>> BEGIN
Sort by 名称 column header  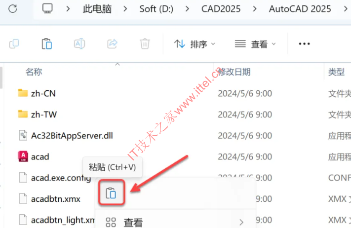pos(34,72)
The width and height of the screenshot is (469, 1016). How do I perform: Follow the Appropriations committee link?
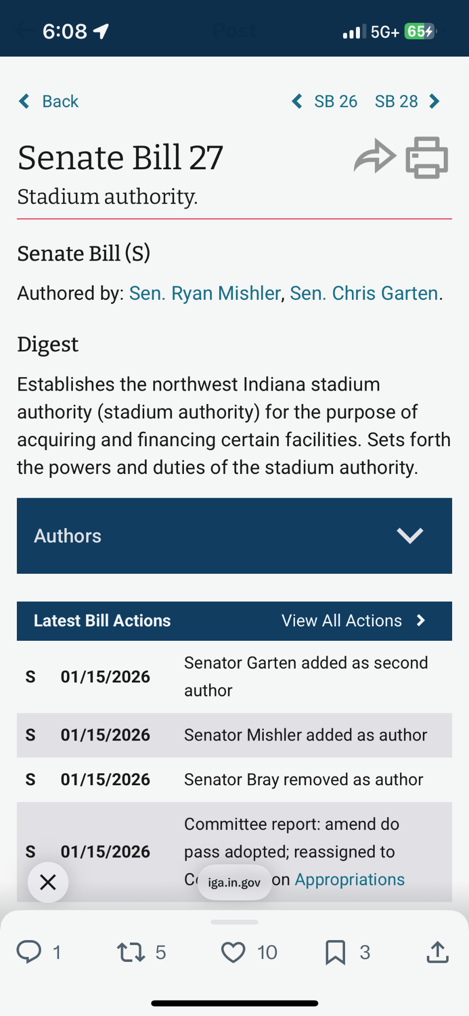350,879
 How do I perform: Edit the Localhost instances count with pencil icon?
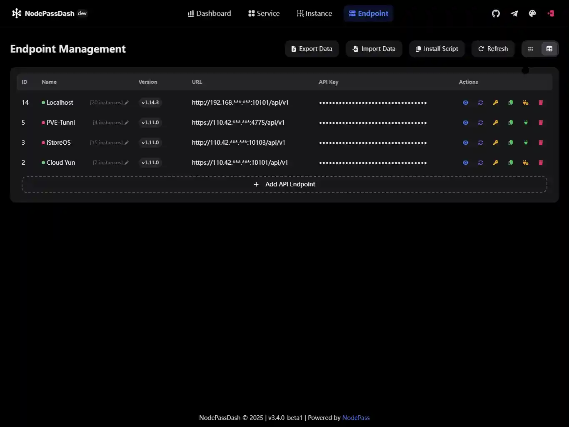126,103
>> END
>> BEGIN
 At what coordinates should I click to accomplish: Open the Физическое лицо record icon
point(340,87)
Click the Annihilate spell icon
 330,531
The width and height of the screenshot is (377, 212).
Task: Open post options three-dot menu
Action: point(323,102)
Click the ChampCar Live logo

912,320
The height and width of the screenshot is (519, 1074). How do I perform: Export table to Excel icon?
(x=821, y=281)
>> END
Problem description:
Give the records from the line with "At what coordinates" to the line with "(x=821, y=281)" as a Markdown table with the columns Row and Line. Number each line, and leave out blank lines.

Written answer:
| Row | Line |
|---|---|
| 1 |  At what coordinates should I click to accomplish: Open the Физическое лицо record icon |
| 2 | point(340,87) |
| 3 | Click the Annihilate spell icon |
| 4 |  330,531 |
| 5 | The width and height of the screenshot is (377, 212). |
| 6 | Task: Open post options three-dot menu |
| 7 | Action: point(323,102) |
| 8 | Click the ChampCar Live logo |
| 9 | 912,320 |
| 10 | The height and width of the screenshot is (519, 1074). How do I perform: Export table to Excel icon? |
| 11 | (x=821, y=281) |